Plans for a public magnet school on Chicago's Near West Side began in 1970. A proposal called for a high school to be built at 211 S. Laflin on an empty lot burned out during the riots following the assassination of the Rev. Martin Luther King Jr. in April 1968. The school opened on September 3, 1975, as a selective enrollment school under the school's first principal, Bernarr E. Dawson.
The Whitney Young High School Math Team competes in several local and national competitions, including the City of Chicago Math League, the North Suburban Math League, the Illinois Council of Teachers of Mathematics competition, the American Mathematics Competitions, and the Mandelbrot Competition. They are the winners of the 2013 4A Illinois Council of Teachers of Mathematics (ICTM) State Championship.
The Academic Decathlon team has won many city and state titles and has finished as high as second place in the nation. At the 1995 Illinois State Championship, Whitney Young was outscored by the team from Steinmetz High School, though it was later revealed that Steinmetz had obtained a copy of the test in advance. The Steinmetz team was stripped of the title and it was awarded to Whitney Young. This was dramatized in the HBO film Cheaters.
A two-student debate team from Whitney Young won the National Forensics League National Speech and Debate Tournament in policy debate in 2010, becoming the first team from an urban debate league to achieve a national championship. Whitney Young also won the NAUDL Chase Urban Debate National Championship in 2010.
Whitney Young has 52 athletic teams of 12 different sports.

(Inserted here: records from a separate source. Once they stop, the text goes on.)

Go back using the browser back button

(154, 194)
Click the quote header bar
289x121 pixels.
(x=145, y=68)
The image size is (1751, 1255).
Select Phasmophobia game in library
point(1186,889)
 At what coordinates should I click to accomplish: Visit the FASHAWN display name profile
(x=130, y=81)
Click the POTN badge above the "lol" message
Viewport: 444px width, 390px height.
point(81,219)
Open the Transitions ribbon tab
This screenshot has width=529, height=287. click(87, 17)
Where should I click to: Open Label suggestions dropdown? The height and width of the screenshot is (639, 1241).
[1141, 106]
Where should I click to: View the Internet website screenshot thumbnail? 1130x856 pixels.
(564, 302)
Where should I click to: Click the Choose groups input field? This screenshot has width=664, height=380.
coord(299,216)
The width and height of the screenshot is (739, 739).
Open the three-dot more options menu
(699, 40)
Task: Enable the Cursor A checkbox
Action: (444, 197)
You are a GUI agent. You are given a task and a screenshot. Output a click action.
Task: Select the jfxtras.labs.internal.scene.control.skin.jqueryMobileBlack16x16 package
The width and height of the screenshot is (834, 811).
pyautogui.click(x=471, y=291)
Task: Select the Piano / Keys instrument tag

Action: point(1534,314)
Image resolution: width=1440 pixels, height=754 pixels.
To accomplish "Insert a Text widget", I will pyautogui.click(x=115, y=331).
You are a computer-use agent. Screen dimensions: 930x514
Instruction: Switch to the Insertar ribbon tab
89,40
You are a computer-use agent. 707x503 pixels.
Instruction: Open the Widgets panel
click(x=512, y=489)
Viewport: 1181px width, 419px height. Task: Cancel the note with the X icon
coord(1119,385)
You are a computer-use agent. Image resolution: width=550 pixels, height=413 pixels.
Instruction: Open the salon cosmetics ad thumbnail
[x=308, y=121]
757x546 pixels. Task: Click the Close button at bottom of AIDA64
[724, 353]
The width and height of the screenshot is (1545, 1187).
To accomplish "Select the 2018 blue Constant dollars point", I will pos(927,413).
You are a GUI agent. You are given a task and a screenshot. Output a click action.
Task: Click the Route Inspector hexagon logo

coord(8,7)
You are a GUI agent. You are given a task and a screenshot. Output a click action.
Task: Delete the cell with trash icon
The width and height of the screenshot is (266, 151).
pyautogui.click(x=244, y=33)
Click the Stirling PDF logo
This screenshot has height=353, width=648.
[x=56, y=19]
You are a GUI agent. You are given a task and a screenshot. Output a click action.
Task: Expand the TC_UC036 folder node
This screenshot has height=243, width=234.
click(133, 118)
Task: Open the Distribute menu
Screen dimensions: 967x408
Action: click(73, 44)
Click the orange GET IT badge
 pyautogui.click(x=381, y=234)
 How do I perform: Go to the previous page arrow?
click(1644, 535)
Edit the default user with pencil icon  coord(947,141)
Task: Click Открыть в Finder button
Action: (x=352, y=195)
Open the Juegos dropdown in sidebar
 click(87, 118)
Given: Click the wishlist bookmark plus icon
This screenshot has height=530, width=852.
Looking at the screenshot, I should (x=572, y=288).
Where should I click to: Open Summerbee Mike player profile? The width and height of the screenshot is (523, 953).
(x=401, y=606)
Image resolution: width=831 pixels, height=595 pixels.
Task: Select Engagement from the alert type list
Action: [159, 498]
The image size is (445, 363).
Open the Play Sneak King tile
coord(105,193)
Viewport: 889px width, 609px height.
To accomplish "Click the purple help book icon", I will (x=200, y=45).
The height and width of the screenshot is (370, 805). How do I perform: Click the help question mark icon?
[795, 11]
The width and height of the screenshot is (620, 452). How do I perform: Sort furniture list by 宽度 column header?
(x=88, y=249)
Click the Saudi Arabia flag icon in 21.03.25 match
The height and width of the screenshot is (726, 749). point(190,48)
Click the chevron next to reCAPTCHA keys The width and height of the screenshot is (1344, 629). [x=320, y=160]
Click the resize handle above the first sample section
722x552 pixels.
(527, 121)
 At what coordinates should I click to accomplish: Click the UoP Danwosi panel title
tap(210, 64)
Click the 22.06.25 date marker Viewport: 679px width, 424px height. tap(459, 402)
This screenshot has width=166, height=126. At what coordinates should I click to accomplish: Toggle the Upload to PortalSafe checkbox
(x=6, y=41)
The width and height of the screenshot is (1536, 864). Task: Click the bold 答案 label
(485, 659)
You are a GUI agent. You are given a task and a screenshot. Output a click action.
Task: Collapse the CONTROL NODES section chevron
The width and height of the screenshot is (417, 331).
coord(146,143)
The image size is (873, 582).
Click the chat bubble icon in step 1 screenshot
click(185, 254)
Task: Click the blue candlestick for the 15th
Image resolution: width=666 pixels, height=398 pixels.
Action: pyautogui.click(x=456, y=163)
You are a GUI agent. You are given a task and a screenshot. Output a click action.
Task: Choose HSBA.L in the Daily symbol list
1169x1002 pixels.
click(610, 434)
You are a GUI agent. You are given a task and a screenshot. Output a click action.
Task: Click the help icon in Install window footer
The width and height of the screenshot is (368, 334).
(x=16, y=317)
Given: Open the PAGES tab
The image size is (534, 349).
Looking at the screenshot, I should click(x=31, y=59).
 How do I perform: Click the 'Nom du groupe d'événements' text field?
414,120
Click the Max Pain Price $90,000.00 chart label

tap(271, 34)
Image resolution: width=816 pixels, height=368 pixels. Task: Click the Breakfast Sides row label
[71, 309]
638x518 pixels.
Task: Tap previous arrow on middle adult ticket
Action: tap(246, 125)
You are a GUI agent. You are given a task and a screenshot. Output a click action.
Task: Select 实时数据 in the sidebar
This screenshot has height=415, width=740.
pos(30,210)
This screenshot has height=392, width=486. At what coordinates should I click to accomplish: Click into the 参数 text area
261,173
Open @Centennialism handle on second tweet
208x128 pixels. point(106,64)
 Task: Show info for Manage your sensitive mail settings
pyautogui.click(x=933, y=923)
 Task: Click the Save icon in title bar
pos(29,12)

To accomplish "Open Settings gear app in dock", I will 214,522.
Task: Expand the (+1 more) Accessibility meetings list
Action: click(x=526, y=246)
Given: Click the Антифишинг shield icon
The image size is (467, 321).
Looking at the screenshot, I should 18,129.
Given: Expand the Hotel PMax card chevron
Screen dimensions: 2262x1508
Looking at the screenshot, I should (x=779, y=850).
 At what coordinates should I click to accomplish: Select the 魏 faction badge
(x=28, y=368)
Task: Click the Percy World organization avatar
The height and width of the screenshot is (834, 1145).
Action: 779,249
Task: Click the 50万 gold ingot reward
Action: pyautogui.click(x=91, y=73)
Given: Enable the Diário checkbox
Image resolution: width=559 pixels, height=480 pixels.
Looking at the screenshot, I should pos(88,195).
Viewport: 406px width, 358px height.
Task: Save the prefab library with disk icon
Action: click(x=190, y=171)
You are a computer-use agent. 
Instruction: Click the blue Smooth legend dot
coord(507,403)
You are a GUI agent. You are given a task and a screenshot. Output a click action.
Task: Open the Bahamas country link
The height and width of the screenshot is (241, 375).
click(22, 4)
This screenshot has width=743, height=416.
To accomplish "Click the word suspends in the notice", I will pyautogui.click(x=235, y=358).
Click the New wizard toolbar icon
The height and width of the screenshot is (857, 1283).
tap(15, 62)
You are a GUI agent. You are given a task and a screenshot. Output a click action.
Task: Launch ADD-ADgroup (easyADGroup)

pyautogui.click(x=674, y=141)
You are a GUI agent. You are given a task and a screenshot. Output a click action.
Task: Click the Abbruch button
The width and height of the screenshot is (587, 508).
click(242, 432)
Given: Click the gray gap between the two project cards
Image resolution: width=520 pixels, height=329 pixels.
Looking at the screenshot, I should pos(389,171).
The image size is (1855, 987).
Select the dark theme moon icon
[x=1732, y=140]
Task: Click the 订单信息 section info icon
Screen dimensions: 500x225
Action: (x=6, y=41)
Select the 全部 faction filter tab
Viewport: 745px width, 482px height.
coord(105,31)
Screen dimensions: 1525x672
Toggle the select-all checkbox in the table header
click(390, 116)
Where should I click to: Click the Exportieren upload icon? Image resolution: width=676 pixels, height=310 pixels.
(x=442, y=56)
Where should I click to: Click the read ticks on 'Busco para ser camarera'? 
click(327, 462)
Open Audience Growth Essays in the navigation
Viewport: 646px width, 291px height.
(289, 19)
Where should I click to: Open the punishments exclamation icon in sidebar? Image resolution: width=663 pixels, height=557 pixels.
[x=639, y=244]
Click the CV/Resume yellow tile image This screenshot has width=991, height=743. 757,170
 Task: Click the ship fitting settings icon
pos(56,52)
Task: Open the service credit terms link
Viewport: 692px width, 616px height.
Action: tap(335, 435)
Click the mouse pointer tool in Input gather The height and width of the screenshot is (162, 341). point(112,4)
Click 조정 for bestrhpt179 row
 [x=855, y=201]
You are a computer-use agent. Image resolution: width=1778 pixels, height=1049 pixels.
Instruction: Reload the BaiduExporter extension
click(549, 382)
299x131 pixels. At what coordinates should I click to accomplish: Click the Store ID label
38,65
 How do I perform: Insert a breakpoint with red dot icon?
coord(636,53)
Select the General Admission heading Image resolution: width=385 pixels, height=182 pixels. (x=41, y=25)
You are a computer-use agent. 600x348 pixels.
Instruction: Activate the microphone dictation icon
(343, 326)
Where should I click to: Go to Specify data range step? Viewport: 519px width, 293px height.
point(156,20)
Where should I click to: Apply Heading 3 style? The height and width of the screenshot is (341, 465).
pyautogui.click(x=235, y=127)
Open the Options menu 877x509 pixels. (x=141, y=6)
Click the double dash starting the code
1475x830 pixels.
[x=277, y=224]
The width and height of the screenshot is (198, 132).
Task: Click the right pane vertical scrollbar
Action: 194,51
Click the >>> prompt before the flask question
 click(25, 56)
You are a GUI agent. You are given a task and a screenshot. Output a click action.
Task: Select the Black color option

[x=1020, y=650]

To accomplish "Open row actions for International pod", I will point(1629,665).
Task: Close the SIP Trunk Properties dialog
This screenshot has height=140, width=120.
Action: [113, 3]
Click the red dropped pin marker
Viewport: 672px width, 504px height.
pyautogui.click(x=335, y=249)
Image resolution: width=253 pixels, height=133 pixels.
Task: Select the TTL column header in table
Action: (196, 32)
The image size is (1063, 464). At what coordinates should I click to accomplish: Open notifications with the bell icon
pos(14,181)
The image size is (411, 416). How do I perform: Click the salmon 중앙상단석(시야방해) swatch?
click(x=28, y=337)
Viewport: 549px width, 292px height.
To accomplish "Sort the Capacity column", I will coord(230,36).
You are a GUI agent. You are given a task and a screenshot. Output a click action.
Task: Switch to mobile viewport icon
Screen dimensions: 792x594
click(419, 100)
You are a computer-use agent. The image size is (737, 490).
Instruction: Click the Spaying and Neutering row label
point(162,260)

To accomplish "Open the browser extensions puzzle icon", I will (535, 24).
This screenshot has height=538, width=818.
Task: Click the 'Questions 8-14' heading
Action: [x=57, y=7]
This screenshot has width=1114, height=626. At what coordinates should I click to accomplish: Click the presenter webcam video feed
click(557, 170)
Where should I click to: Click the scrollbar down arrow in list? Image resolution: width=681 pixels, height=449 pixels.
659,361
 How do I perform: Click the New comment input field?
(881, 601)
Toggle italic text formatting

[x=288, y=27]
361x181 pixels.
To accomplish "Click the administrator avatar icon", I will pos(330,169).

The boys' basketball team won IHSA state championships in 1998 and 2009. The girls' basketball team won the state championship in 2008 and 2012.
The Whitney Young Streaming Radio Station, known as WY Stream, was started on December 9, 2004 to showcase the achievements of students and staff. Stream TV was added in 2006, and includes shows about the school, as well as news clips and internal features. The Whitney Young theater company ("The Company") has performed such works as Tommy, Les Misérables, Jesus Christ Superstar, Beethoven's Last Night, Moulin Rouge!, A Funny Thing Happened on the Way to the Forum, and West Side Story.
In 1996, several students worked to organize the student body and find faculty and administration support for the Gay Pride Club. One of the organization's founders later became a member of the Chicago School Board. Also, students were inducted into the Chicago Gay and Lesbian Hall of Fame. The Whitney Young Chess Team won the IHSA state championship in 2010-2011.
The Academic Center
The Whitney Young Academic Center is an accelerated program for seventh and eighth graders. Seventh and eighth graders are immersed in an intense high school experience, taking courses for high school credit. Classes include Honors Algebra I and Honors Environmental Science in seventh grade, and Honors Geometry, Honors Survey of Literature, and Honors Biology in eighth grade. In addition, students are allowed to select up to two elective classes each year. There are many extracurricular programs for the students who attend the Academic Center, including basketball, cross country, track and math team.
In 2011, the Academic Center cross country team was the first of both boys and girls in CPS (Chicago Public Schools) to qualify for the Illinois Elementary School Association. The boys' team then went on to win the state championship for that year. In 2012, Keduse Worku went on to qualify for the IESA track competition, earning 1st place in the mile with the time of 4:43 and 3rd place in the 800m run.
On October 29, 2005 Whitney Young celebrated 30 years of providing education in Chicago. In conjunction with the school's celebration, known as Project 30, the school kicked off the "A Bridge to the World" campaign to raise $300,000 in funds to enhance the school's programming, development and facilities.
Investigations into admissions
Whitney Young principal Joyce Kenner and Chicago Board of Education President Michael Scott were subpoenaed to testify before a federal grand jury investigating how students were chosen for admission to the elite public schools. School officials released copies of a July 21, 2009 subpoena demanding the names of every student who applied to be among a select group of students hand-picked by principals of the elite high schools. The subpoena also sought e-mails and other correspondence with "public officials" about applicants. Kenner testified before the federal grand jury in early September 2009.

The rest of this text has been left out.